A.I.: Artificial Intelligence
   written and directed by Steven Speilberg
   based on the screen story by Ian Watson
   and the short story Supertoys Last All Summer Long by Brian Aldiss
   starring Haley Joel Osment, Jude Law, William Hurt

       Back in 1999, Adam and gang were busy working hard on the special Artificial Intelligence issue of READ Magazine.  At the time, I was attempting a breakthrough attempt at film criticism.  That issue was to be my debut with READ, yet my goal was not achieved in time.
       The plan was to master time travel so that I could go forward and see Steven Spielberg's A.I.:Artificial Intelligence before it had even begun production, just so that I may review the film for READ.  I knew that by doing this, I might upset Mr. Spielberg, but I figured the respect I could achieve from the critics of the world, my peers, would be worth the wrath of one of the most powerful men in Hollywood. 
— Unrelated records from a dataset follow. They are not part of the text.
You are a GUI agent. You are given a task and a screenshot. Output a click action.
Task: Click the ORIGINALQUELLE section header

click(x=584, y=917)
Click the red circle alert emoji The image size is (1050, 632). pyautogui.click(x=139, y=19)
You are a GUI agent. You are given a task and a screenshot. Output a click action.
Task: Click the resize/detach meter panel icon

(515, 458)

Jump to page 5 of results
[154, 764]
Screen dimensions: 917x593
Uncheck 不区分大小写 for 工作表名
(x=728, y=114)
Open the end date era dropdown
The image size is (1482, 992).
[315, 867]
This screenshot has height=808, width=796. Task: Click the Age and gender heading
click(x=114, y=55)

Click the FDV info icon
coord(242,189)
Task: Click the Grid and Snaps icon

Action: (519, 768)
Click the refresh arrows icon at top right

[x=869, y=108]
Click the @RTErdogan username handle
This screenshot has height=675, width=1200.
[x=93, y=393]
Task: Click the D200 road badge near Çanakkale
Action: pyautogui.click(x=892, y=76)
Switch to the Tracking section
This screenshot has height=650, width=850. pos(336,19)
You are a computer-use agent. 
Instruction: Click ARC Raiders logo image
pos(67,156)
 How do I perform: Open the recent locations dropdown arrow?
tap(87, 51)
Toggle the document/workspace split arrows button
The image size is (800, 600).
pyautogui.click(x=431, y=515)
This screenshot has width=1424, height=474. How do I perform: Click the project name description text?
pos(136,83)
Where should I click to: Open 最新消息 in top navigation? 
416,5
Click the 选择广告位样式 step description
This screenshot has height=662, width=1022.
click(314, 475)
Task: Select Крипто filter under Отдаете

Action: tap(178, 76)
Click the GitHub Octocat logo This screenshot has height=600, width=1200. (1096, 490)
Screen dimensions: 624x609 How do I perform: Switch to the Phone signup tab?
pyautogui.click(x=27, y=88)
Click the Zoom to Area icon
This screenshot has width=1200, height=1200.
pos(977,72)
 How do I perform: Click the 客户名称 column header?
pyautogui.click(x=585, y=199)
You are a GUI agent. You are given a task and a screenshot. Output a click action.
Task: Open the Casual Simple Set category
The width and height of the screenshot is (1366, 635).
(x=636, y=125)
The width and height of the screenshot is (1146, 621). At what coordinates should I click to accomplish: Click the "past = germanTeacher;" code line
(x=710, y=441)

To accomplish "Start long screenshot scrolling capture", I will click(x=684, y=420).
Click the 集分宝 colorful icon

       Alas, I knew nothing of time travel and therefore was a failure, not making my debut when it was demanded, nor making the incredible idea that could have been the most significant event in all of film critic history a reality.  I needed more time.  Even more, I needed an issue of READ to come out with a focus on time travel so that I might learn from Adam everything I needed for my difficult task and journey, just as there was a time when I learned enough about sharks and dinosaurs to do absolutely nothing with, but wished I had.
       This summer marked the season in which my dreams could come true and my prayers be answered.  Adam notified me that the forthcoming issue would be directed towards time travel and the ultimate burrito.  And what better time to come than the very month of Spielberg's debut?  I raced the clock in order to complete my time machine, spending millions of dollars on telephone booths, DeLoreans, and Scott Bakula. 
       Unfortunately, I have not received any answers as to how to enter the tunnels of time, nor what the Flux Capicitor really does, nor why Bakula decided to make Unnecessary Roughness, thus ruining his changes at a film career.
       After viewing a screening of A.I. tonight, I came home and stared at my copy of the artificial intelligence issue once again.  Leafing through the pages, I wondered how I couldn't have been the one to replace Siskel.  Ebert would have had no choice in picking me over Richard Roeper at the sight of my monumental review.
       Then it hit me.  I knew at that moment that if I ever fulfilled the end result of all my research and experimenting, now or far in the future, that a review for A.I. by myself would already exist in the magazine.  Anybody who is convinced otherwise probably believed the Quantum Leap episode where Sam was Lee Harvey Oswald and we were led to think he saved Jackie Kennedy from also being shot, which had originally happened in history, only we can no longer remember because our memory too has been changed.  So, I know now that I will never be a hot shot film critic.  At least not one as big as I imagined I'd become had everything worked out.  I'm not saying that time travel will never exist.  But I know that I will never see it exist in my lifetime, for the proof of such would already lie in the pages of READ Magazine.